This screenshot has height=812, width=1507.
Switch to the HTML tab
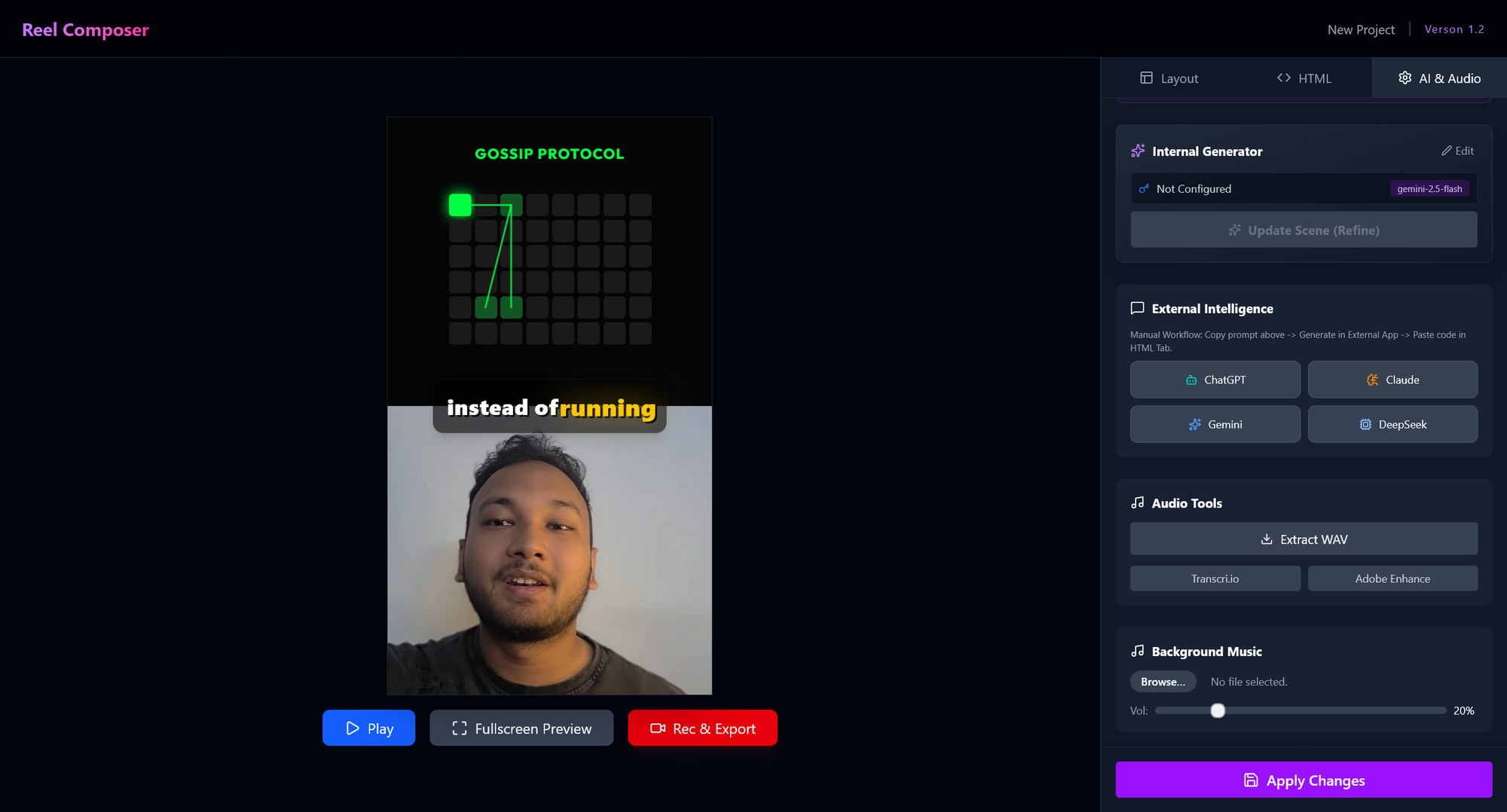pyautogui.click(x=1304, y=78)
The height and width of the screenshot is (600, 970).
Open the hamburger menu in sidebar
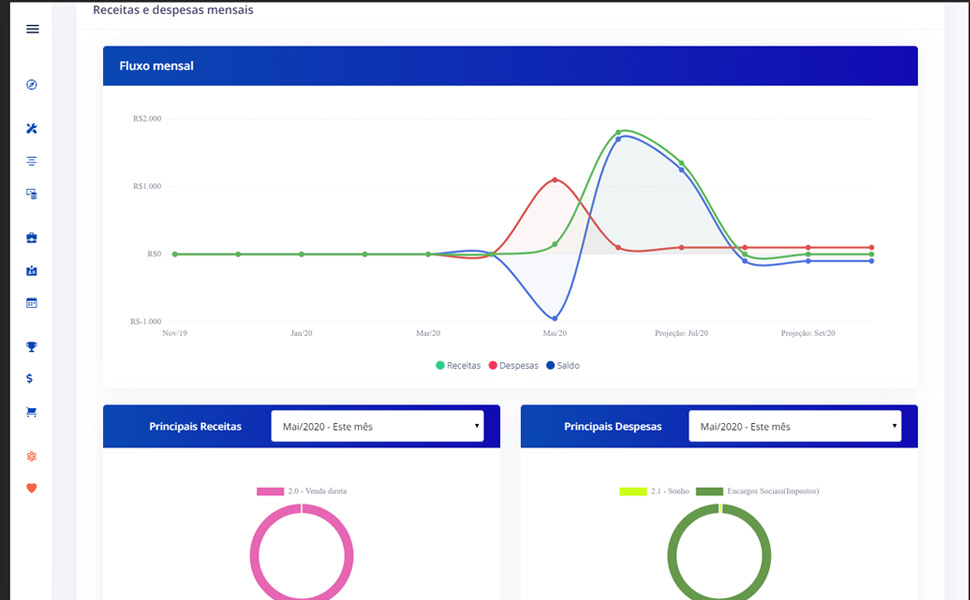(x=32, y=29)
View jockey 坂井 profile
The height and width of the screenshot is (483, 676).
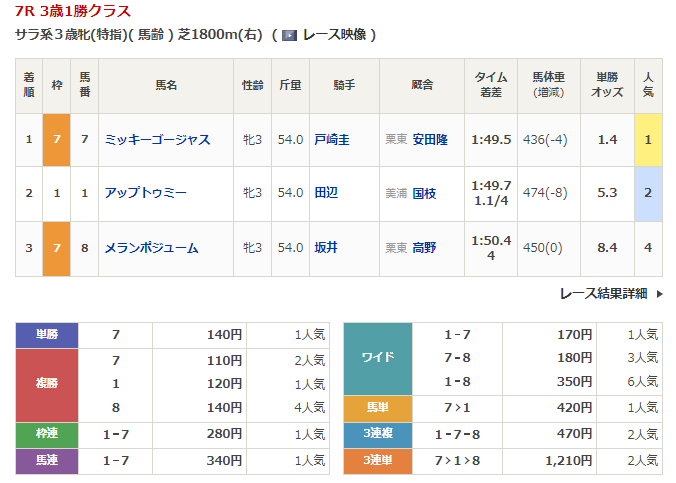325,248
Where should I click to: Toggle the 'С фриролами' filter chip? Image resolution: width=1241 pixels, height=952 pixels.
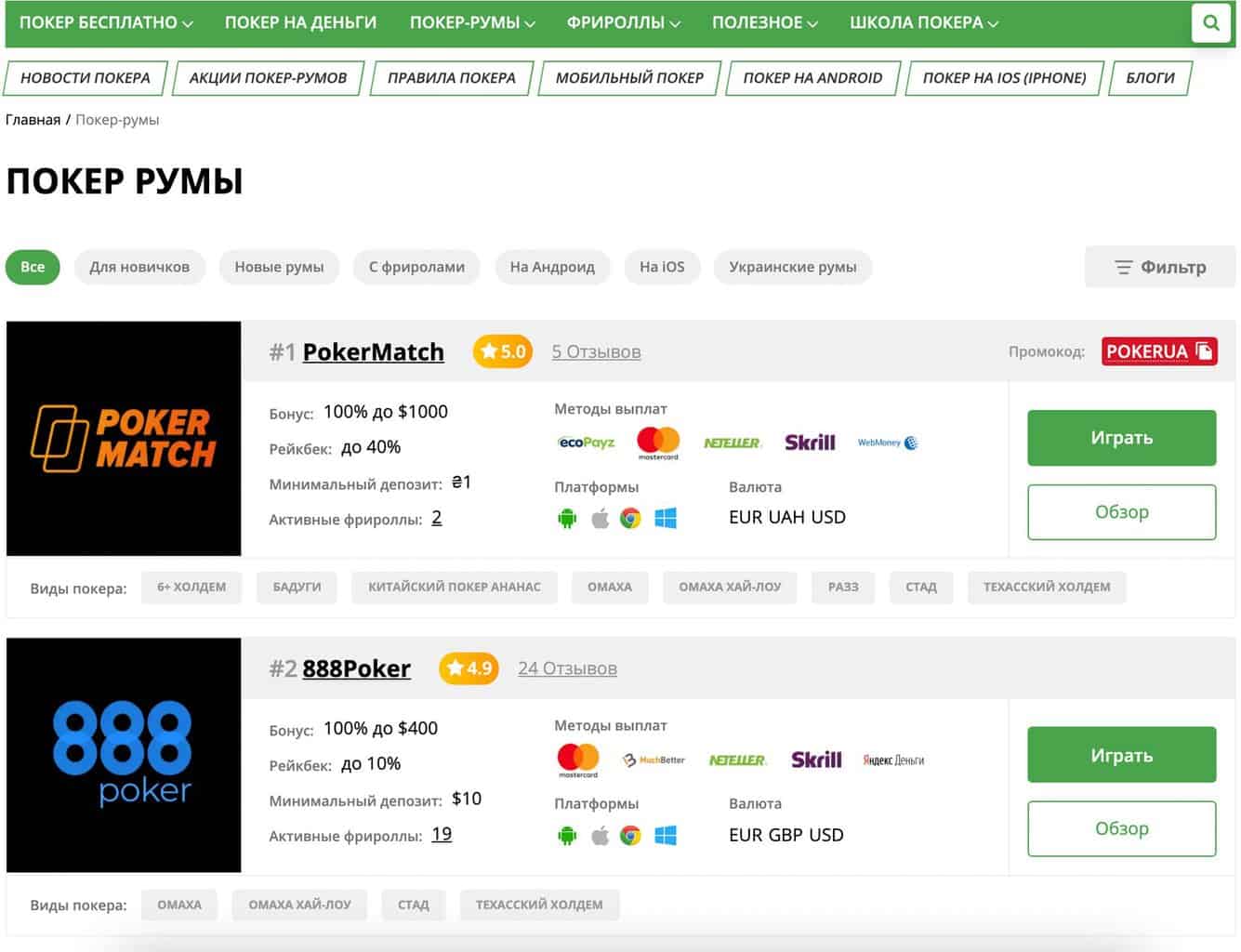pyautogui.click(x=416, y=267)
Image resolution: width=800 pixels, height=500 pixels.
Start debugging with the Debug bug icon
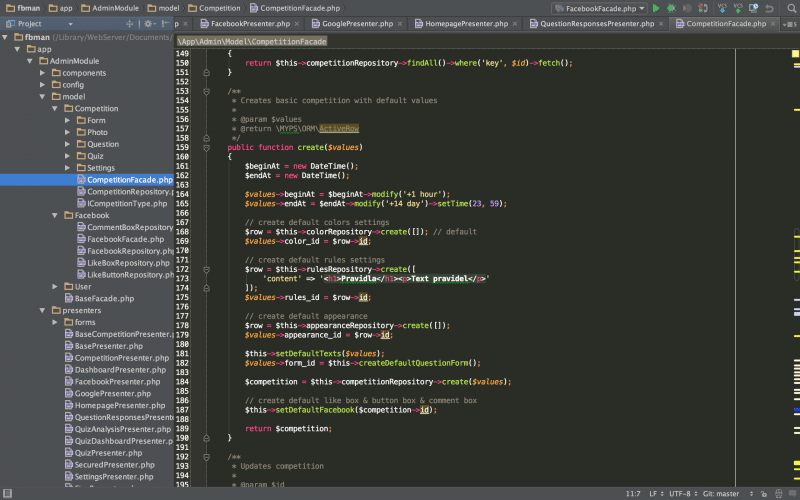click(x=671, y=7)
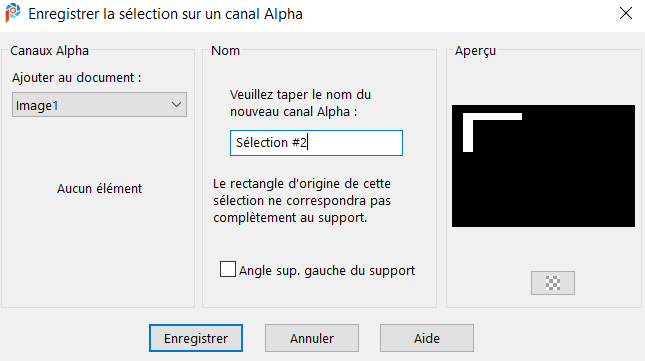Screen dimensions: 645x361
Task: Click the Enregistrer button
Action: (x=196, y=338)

Assigned task:
In the records above, take every line from the opening one through the line with "Image resolution: width=800" and repeat it exactly; pictures are not part of the copy.

Your response:
This screenshot has height=812, width=1507.
Switch to the HTML tab
pyautogui.click(x=1304, y=78)
The height and width of the screenshot is (600, 970).
Open the hamburger menu in sidebar
(x=32, y=29)
View jockey 坂井 profile
The height and width of the screenshot is (483, 676).
325,248
Where should I click to: Toggle the 'С фриролами' filter chip? Image resolution: width=1241 pixels, height=952 pixels.
pyautogui.click(x=416, y=267)
Image resolution: width=800 pixels, height=500 pixels.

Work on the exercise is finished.